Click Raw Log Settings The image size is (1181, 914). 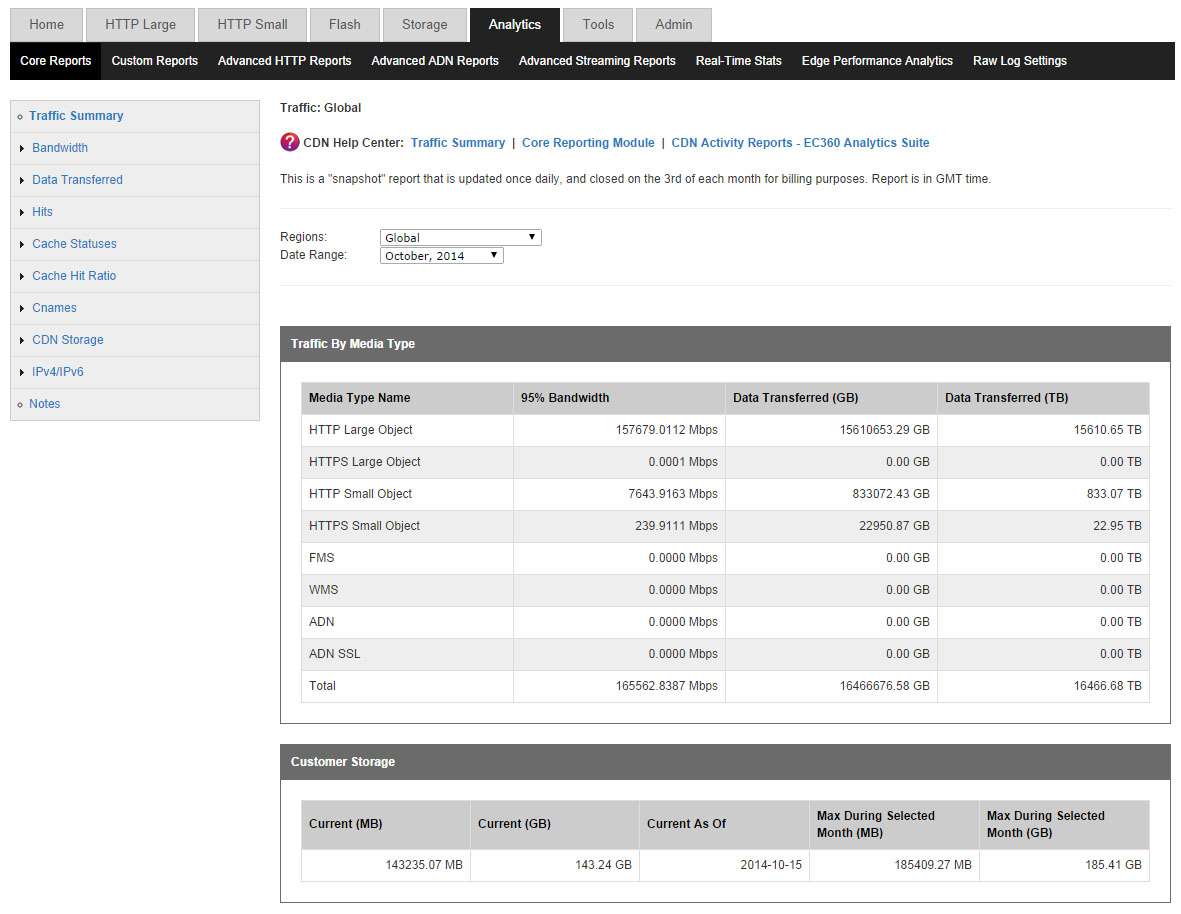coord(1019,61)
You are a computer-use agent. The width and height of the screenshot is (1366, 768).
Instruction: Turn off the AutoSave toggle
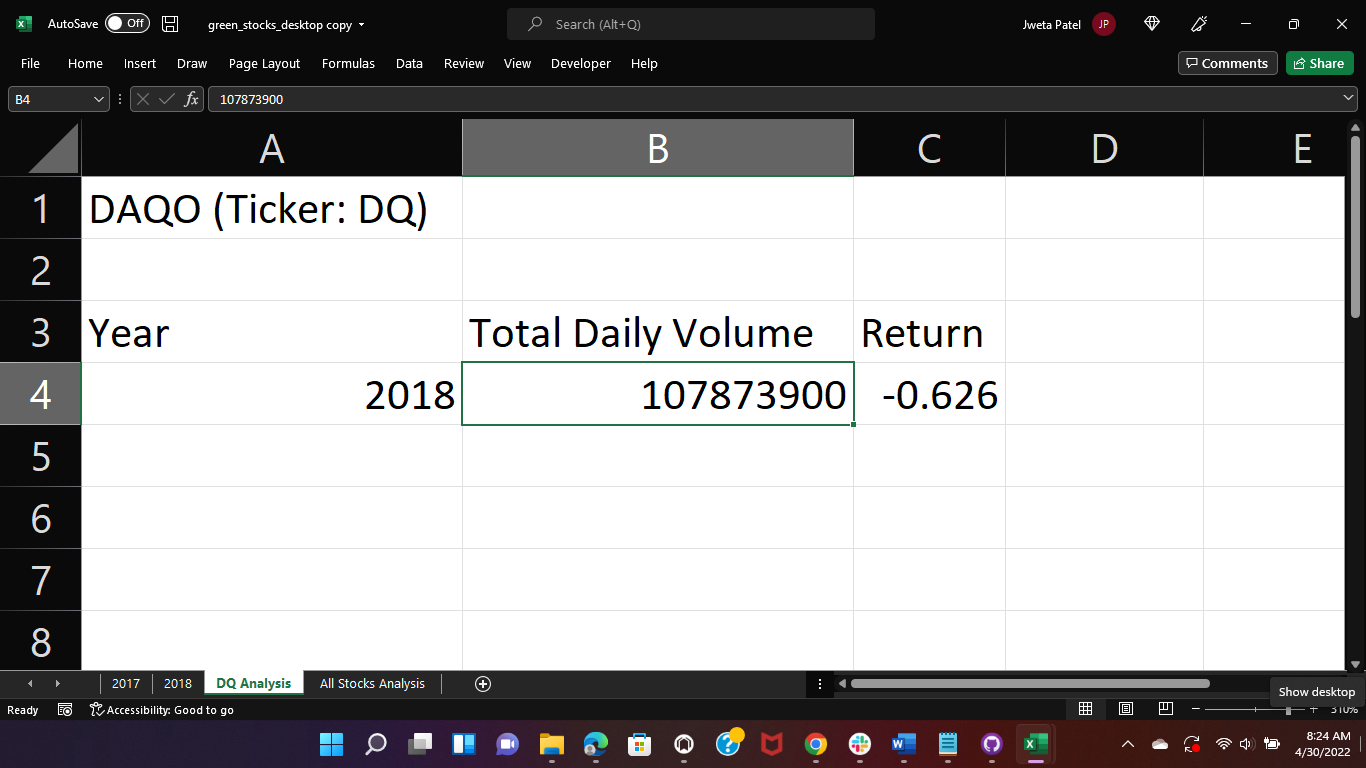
------------------------------------------------------------------------
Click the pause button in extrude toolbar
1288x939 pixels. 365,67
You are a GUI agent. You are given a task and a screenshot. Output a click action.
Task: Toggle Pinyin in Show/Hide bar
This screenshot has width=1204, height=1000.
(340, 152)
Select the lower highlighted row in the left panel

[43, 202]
------------------------------------------------------------------------
### [EXERCISE]
Where does the string "agent" occur in the material? Copy every line where it does.

### [EXERCISE RESPONSE]
You are a computer-use agent. The width and height of the screenshot is (1366, 768).
You are a GUI agent. You are given a task and a screenshot. Output a click action.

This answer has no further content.